Si l’islam offre un secours aux Modernes que nous sommes, cette voie ne peut être atteinte que par l’accès au savoir et à l’éducation de tous et toutes. C’est le savoir transformé en action qui apporte efficacité et réforme quand l’ignorance détruit et condamne à la décrépitude morale. Priver une partie de la société de l’éducation revient ainsi créer une frustration de rare gravité et par suite à jeter dans les bras de son adversaire un pan entier de sa société. Comment en vouloir ainsi à celles qui font le choix de la sécularisation si elles sont privées du droit que l’islam leur a pourtant reconnu ? Une telle contradiction permet en retour de justifier du bienfondé des attaques dont la religion musulmane est sans cesse victime.

Cet état de fait avait conduit Ibn Badis à expliquer comme suit le verset « nous avons fait de certains d’entre vous une épreuve pour les autres » : les musulmans sont une épreuve pour ceux qui ne croient pas à cause de leur ignorance qui déforme l’image réel de l’islam, tandis que ceux qui ne croient pas sont une épreuve pour les musulmans car leur état de puissance et de progrès pousse les croyants à les imiter en toutes choses (Ali Merad, Ibn Badis commentateur du Coran, éditions Guethner). Similairement, le cheikh Bachir al Ibrahimi écrivait que « le pire défaut de ceux qui acceptent la culture occidentale, c’est une ignorance totale des vérités de l’islam et le pire défaut de ceux qui se réclament de la culture islamique est une ignorance totale des problèmes et des exigences de notre société ».

Aussi la question de l’éducation de la femme et de sa place dans la société ne peut-elle être traitée en dehors des questions politiques qui parcourent le monde actuel. Les enjeux de cette question dans la situation de l’Afghanistan aujourd’hui, de l’Iraq hier ou de l’Algérie coloniale par exemple ne sont pas un simple problème culturel.
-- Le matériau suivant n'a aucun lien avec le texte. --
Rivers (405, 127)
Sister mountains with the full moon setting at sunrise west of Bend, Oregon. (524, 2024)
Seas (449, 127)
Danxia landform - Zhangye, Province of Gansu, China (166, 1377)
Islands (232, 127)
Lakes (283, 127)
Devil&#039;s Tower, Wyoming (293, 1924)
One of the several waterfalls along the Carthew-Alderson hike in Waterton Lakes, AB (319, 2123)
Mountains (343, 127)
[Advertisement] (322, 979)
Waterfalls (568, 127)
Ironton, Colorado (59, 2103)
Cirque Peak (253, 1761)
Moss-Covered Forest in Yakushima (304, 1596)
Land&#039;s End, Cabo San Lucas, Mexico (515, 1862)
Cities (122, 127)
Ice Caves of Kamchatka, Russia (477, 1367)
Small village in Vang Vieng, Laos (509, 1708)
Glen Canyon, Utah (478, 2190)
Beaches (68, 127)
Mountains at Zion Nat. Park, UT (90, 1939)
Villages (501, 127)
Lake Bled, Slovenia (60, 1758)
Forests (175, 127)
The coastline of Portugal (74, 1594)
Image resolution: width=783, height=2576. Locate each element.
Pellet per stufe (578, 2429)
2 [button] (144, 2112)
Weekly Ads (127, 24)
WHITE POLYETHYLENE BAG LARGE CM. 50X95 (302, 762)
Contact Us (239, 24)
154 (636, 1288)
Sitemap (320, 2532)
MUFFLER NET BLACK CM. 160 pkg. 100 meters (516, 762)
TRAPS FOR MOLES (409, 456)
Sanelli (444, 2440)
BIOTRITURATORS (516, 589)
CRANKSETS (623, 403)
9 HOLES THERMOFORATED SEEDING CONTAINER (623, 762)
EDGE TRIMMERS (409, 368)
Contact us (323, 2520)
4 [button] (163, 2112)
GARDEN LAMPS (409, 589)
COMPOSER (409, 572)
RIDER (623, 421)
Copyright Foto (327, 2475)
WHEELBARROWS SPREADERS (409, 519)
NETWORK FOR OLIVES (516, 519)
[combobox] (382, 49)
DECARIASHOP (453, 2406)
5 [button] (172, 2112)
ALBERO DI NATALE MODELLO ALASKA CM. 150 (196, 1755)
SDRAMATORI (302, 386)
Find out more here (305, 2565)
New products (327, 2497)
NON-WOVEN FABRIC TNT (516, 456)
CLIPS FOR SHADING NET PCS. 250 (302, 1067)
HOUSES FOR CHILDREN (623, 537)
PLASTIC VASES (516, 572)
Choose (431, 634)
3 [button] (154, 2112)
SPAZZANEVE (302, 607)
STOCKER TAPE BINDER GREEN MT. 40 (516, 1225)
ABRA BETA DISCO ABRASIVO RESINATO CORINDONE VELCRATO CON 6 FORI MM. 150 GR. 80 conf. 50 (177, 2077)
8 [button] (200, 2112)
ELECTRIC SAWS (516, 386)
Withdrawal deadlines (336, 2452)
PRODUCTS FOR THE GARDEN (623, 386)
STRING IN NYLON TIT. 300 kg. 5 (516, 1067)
Au nom de la nécessité de l’émancipation des femmes, des guerres terribles ont été menées et des peuples ont été aussi déshumanisés que privés de liberté.

Le fameux slogan colonial « ayons la femme, le reste suivra » atteste ainsi de cette volonté de destruction des sociétés colonisés en instrumentalisant la question de la place des femmes en leur sein et en faisant un alibi aisé pour justifier de leur ingérence. Il est dès lors nécessaire de rejeter tant les privations de liberté des femmes conduites au nom d’une lecture erronée de la religion que la réaction impérialiste qui les prend pour prétexte – ces deux phénomènes formant de fait système.

Ce n’est ainsi qu’en retrouvant les lumières du savoir pour tous que les musulmans peuvent sortir de l’ornière dans laquelle ils se trouvent. Lorsque le prophète arriva à Médine, il trouva des tribus divisées et une ville où régnait méfiance et conflits ; ce n’est que par par l’enseignement qu’il diffusa qu’il réussit à unir les cœurs et faire taire les querelles. La révélation, qui porte en elle la perfection du Créateur, affirme à tous et toutes l’impératif du savoir. Aussi s’agit-il d’arpenter à nouveau ce chemin sur lequel nous ont devancé Hajar, Assia, Marie et Khadija.